(To do):
Copy out every line of the data where the word "icon" is found.

Records from a dataset
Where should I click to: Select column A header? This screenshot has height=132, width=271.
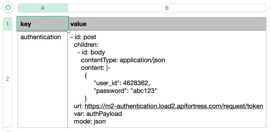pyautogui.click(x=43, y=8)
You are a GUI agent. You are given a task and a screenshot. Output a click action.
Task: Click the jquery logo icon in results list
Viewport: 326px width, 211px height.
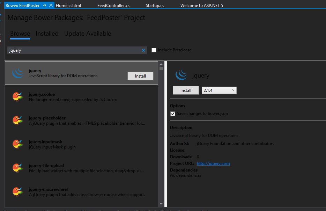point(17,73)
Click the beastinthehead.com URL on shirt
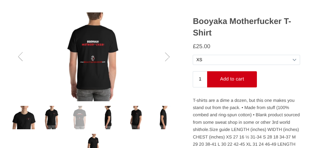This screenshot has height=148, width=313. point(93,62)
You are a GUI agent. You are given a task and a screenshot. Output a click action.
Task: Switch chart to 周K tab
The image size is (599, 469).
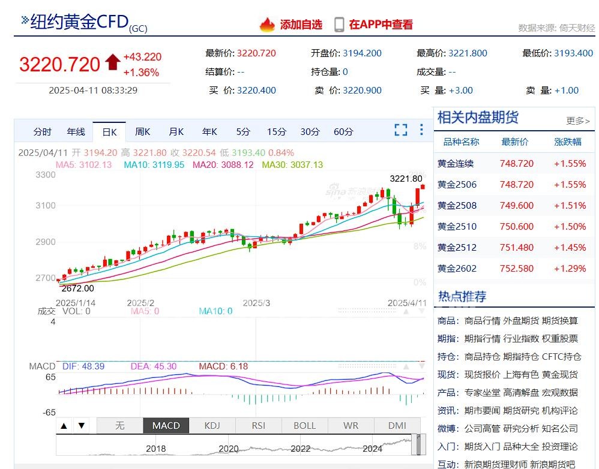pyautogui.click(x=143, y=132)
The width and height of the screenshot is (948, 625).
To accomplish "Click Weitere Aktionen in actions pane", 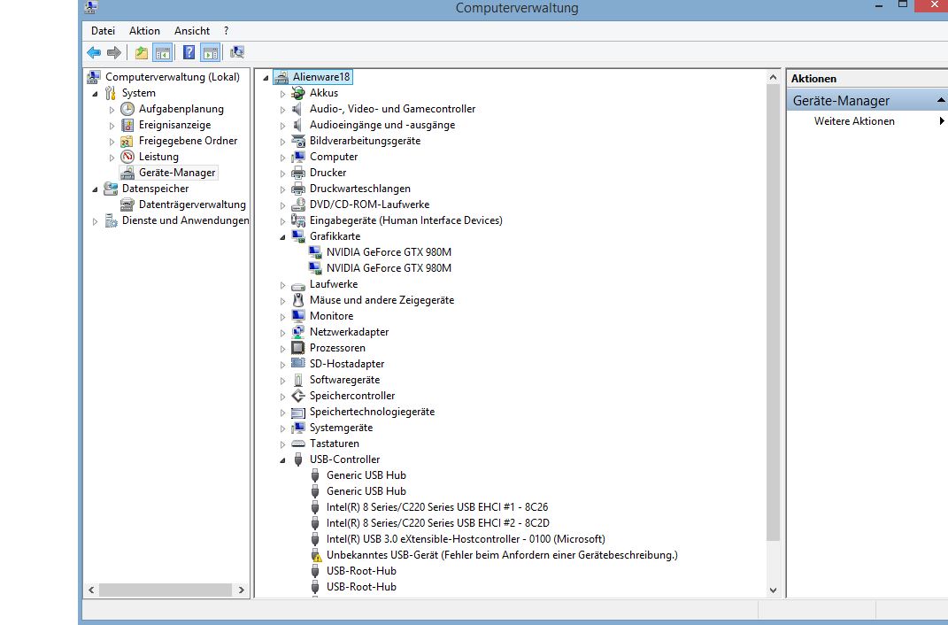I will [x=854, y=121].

...

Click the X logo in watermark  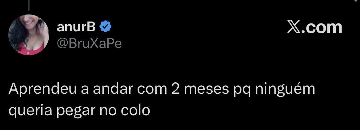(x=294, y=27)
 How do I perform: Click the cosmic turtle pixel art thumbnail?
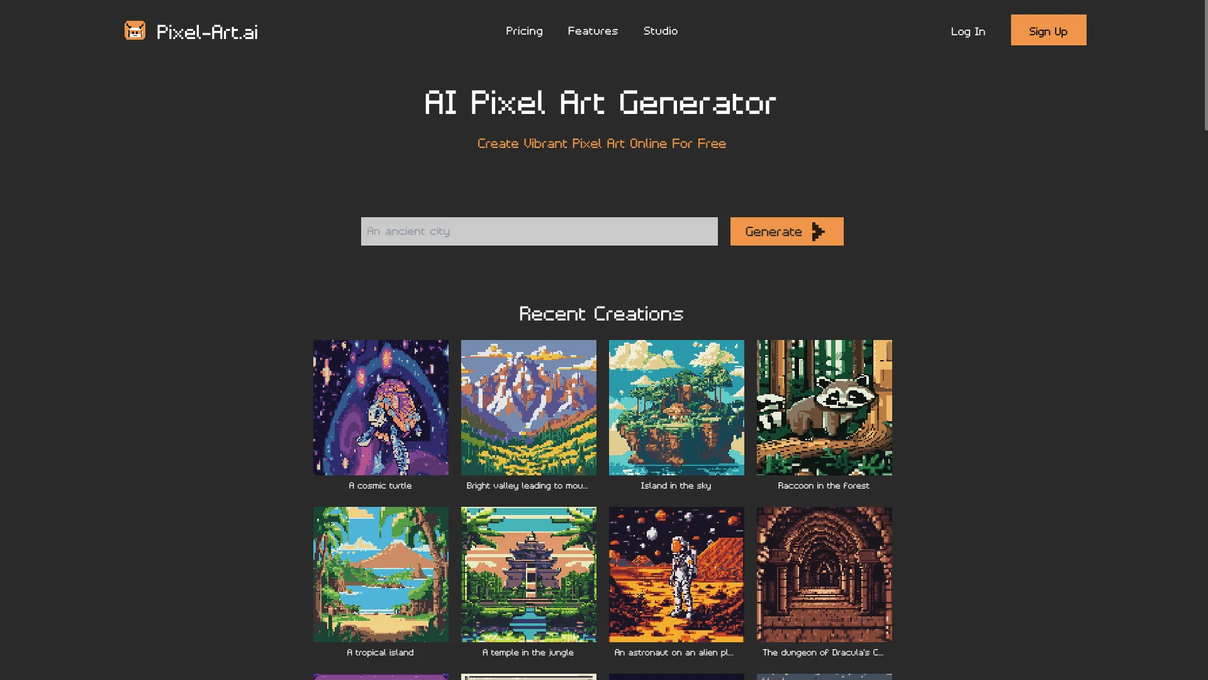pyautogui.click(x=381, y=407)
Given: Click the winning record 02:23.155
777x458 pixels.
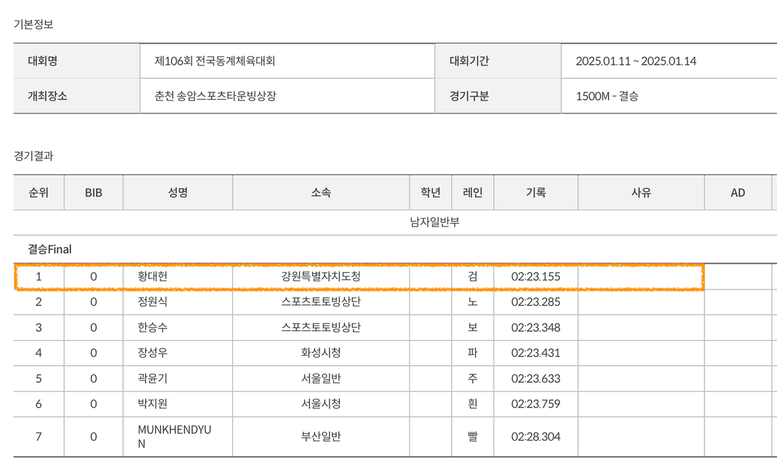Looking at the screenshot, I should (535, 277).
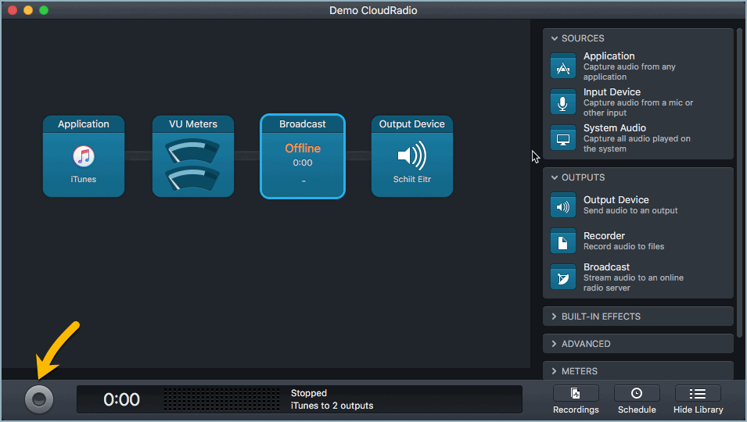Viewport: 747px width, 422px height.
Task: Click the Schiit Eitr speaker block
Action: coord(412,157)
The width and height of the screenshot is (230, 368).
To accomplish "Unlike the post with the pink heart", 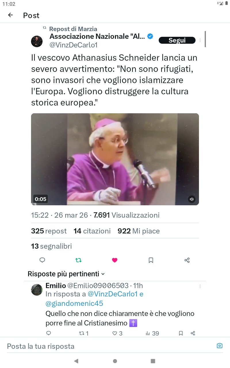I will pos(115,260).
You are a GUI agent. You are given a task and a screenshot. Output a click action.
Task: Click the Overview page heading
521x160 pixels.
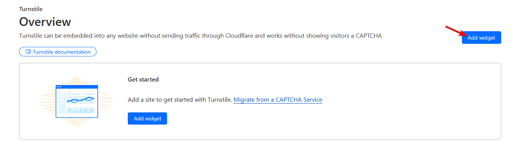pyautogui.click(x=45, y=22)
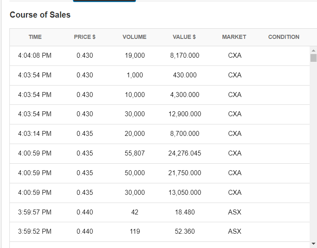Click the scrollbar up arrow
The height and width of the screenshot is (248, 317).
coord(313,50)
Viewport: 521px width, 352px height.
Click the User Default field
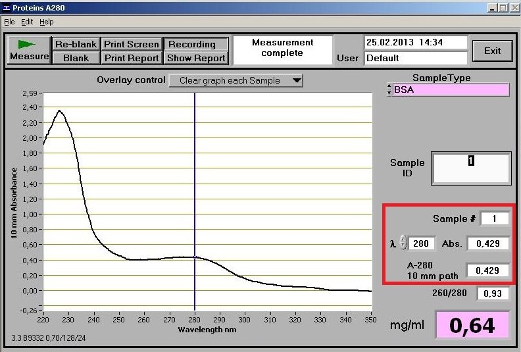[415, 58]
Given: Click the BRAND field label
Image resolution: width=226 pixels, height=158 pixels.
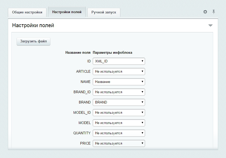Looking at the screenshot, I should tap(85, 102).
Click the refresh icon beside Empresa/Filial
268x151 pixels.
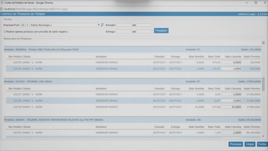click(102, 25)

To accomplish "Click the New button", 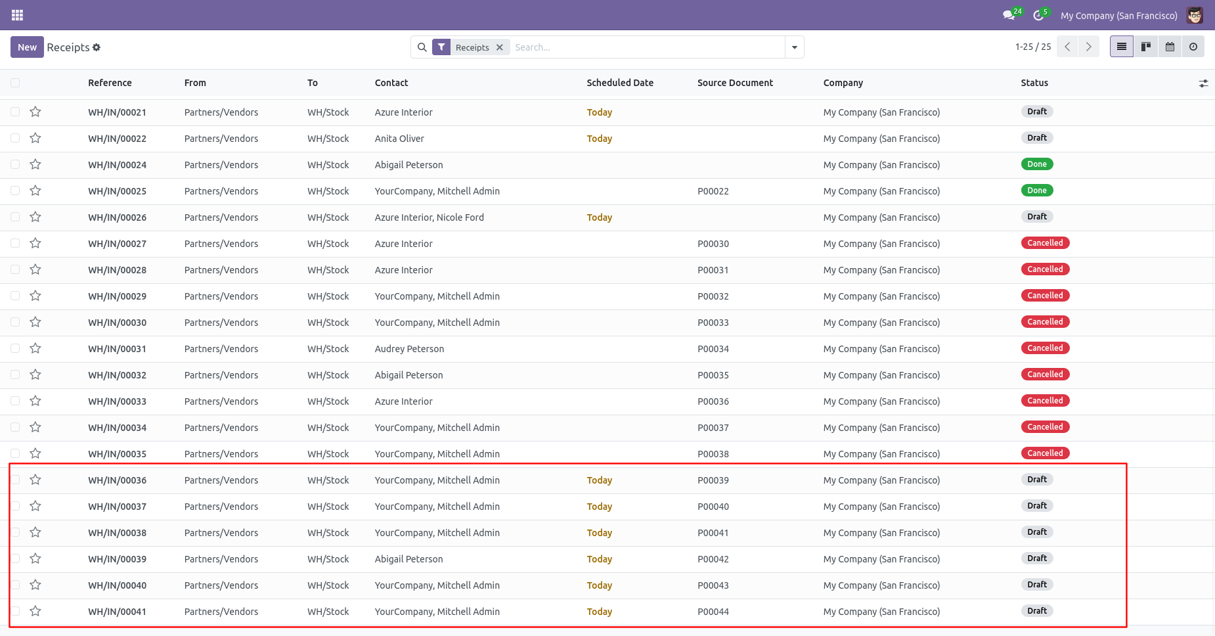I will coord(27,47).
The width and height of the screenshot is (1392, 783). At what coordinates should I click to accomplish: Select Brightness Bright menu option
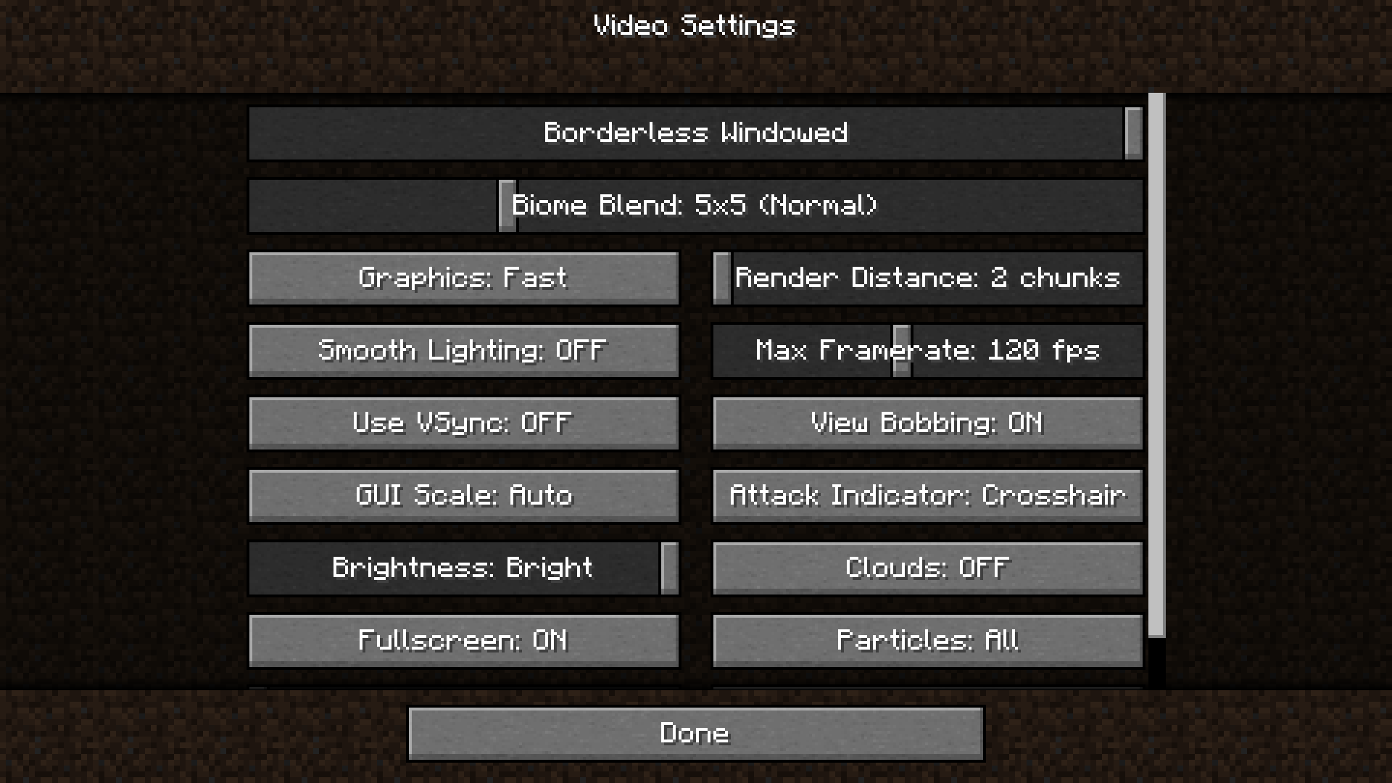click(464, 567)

* * *

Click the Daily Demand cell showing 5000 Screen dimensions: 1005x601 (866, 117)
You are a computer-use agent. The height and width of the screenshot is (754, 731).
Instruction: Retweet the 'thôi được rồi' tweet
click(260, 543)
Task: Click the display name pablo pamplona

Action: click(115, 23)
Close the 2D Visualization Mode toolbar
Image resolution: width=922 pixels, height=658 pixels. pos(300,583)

(Task output):
Task: Click the jquery logo icon in results list
Click the refresh icon beside Empresa/Filial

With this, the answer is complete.